# Short task A
List every railway company that the streetcar passage names.
# Short task B
Write out the stretch of the streetcar passage from "The streetcar company" through "21st century streetcar?", substituting "financial scandal" for "embezzlement".

# Passage
★ ★ ★ ★ ★
The West Main Streetcar was a proposed streetcar system in Charlottesville discussed in the early 21st century, beginning with a line along West Main Street connecting the Downtown Mall with the University of Virginia. The idea was studied by a Streetcar Task Force that presented a report to City Council in June of 2008. Council did not opt to proceed the matter further.

History

1887 saw the advent of Charlottesville's first street car system, the main line of which ran down West Main Street. First drawn by horses, the streetcar line extended from a downtown to the University. For a time West Main's horse drawn streetcar tracks paralleled newly installed electric streetcar tracks. In 1896, the two lines merged and the horse pulled cars disappeared. By the early 1900's, the streetcar system was carrying up to 1,500,000 people annually. In 1914, the Charlottesville and Albemarle Railway Company, owners of the streetcar system, built its headquarters and power station at 300 West Main Street. The streetcars continued to serve the West Main Street area until it closed in 1935.[2]

Charlottesville's first streetcar system was built along West Main Street in 1887 by the Charlottesville and University Street Railway Company with privately raised local capital. This track carried horse-drawn cars initially, until the Charlottesville City & Suburban Railway Company ran the first electric streetcar in 1895, collecting 2,000 fares in its first two days of operation. [3] [4]

The horse-drawn and electric-powered streetcar tracks were combined in 1896, leading to the end of horse-powered streetcars in Charlottesville [5].[dead link]

Charlottesville's streetcar lines served more than 1.5 million passengers annually by the early 1900s.

The Charlottesville City & Suburban Railway Company was sold at auction on November 10, 1903. [6]

The streetcar company eventually failed in 1935.[5] There were two primary reasons: a crippling embezzlement, and the absentee owner power company's managerial indifference to maintenance and upgrades, contributed to the increasingly dilapidated system's decline—but the main reason was 1930's loss of ridership to the greater convenience of cars.[7]

21st century streetcar?
★ ★ ★ ★ ★
# Available data
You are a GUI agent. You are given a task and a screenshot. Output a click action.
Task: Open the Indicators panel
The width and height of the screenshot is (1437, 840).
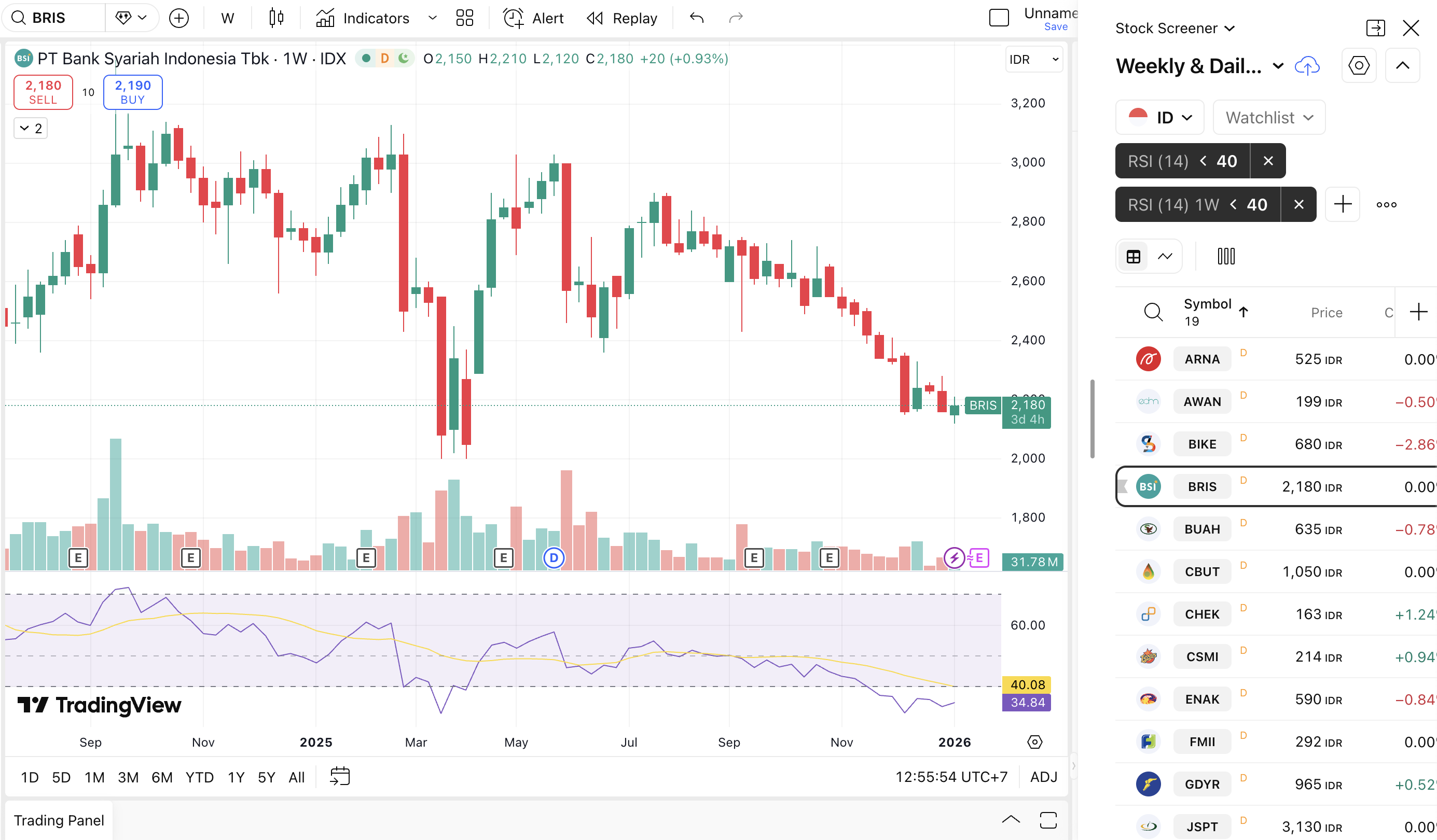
★ ★ ★ ★ ★
# Output A
- Charlottesville and Albemarle Railway Company
- Charlottesville and University Street Railway Company
- Charlottesville City & Suburban Railway Company

# Output B
The streetcar company eventually failed in 1935.[5] There were two primary reasons: a crippling financial scandal, and the absentee owner power company's managerial indifference to maintenance and upgrades, contributed to the increasingly dilapidated system's decline—but the main reason was 1930's loss of ridership to the greater convenience of cars.[7]

21st century streetcar?